Aim 1:
From the passage about Dr Siddiqui, list the ideas it calls his greatest gifts to the Ummah, apart from his analysis.
Aim 2:
According to the passage about Dr Siddiqui, which country did Bani-Sadr flee to in search of refuge?
Aim 3:
Reproduce the passage about Dr Siddiqui word for word from "In less than" to "given the opportunity.".

Document section:

# # #

Along with this analysis, Dr Siddiqui’s greatest gifts to the Ummah will remain his ideas on the nation-State structure, the political parties approach and the concept of the global Islamic movement. He has often been compared with Sayyid Jamal al-Din al Afghani (Assadabadi), Dr Muhammad Iqbal and Maulana Abul Ala Maudoodi. He held all three in great esteem. He had even greater regard for Sayyid Qutb and Imam Khomeini. Of the first three, he felt closest to Iqbal primarily because like Iqbal, Dr Siddiqui, too was educated in the west and came to see its weaknesses from within. In his early writings—for instance, the Draft Prospectus—he was prepared to concede a major role to the western educated Muslims whom he referred to as the ‘modern sector’. By the time of the Islamic Revolution, he had revised his thinking about them. In February 1980, Dr Siddiqui had gone to Tehran to attend the first anniversary celebrations of the victory of the Islamic Revolution. When he saw the performance of Bani-Sadr, then president of the Islamic Republic, he said ‘The Imam will have to dismiss this man’!6

In less than months, the Majlis in Iran called for Bani-Sadr’s impeachment and he fled the country seeking refuge in France. Men like Bani-Sadr and Sadeq Qutbzadeh (former foreign minister of Iran and later executed for treason) confirmed Dr Siddiqui’s belief that western-educated Muslims were not capable of performing leadership roles in the Islamic State even when given the opportunity.

In the last years of his life, Dr Siddiqui became better known as the Leader of the Muslim Parliament of Great Britain than for his work as Director of the Muslim Institute. This work began with his emergence as an uncompromising spokesman for the disparaged Muslim community in Britain during the Rushdie affair. In October 1988, I had called Dr Siddiqui to seek his advice about the brewing Rushdie fitnah. His words proved prophetic. He said that no matter how much Muslims protested and made noise about Rushdie’s blasphemous filth, nobody would pay the slightest attention. It needed somebody like Imam Khomeini to take a stance and then the world would take notice! When the Imam’s famous fatwa was pronounced on February 14, 1989, Dr Siddiqui happened to be in Tehran. His flight out of Mehrabad airport was cancelled because of a heavy snow storm. When he arrived in Britain it was into another kind of storm that would transform the political landscape of British society for good.

# # #

Information provided:
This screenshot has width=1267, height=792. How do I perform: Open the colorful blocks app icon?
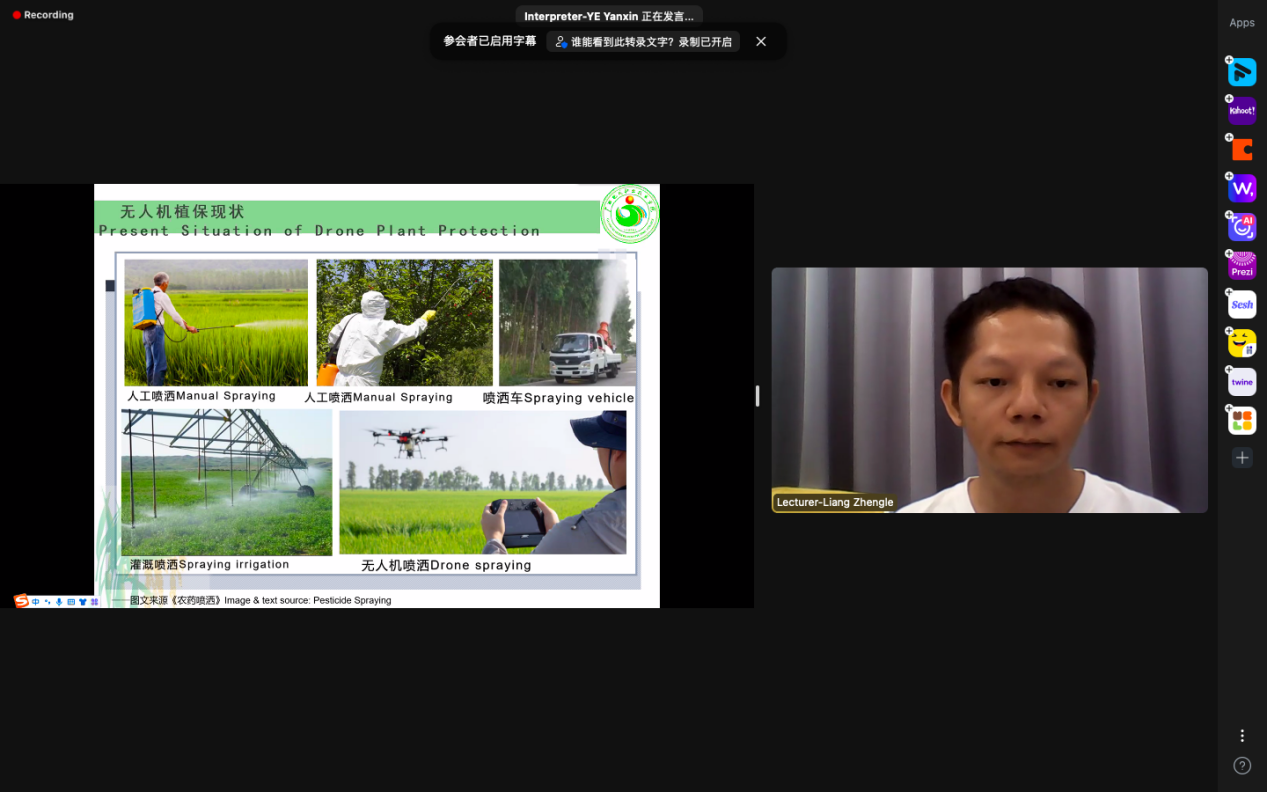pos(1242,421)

# # #

Exercise result 1:
- His ideas on the nation-State structure
- The political parties approach
- The concept of the global Islamic movement

Exercise result 2:
France

Exercise result 3:
In less than months, the Majlis in Iran called for Bani-Sadr’s impeachment and he fled the country seeking refuge in France. Men like Bani-Sadr and Sadeq Qutbzadeh (former foreign minister of Iran and later executed for treason) confirmed Dr Siddiqui’s belief that western-educated Muslims were not capable of performing leadership roles in the Islamic State even when given the opportunity.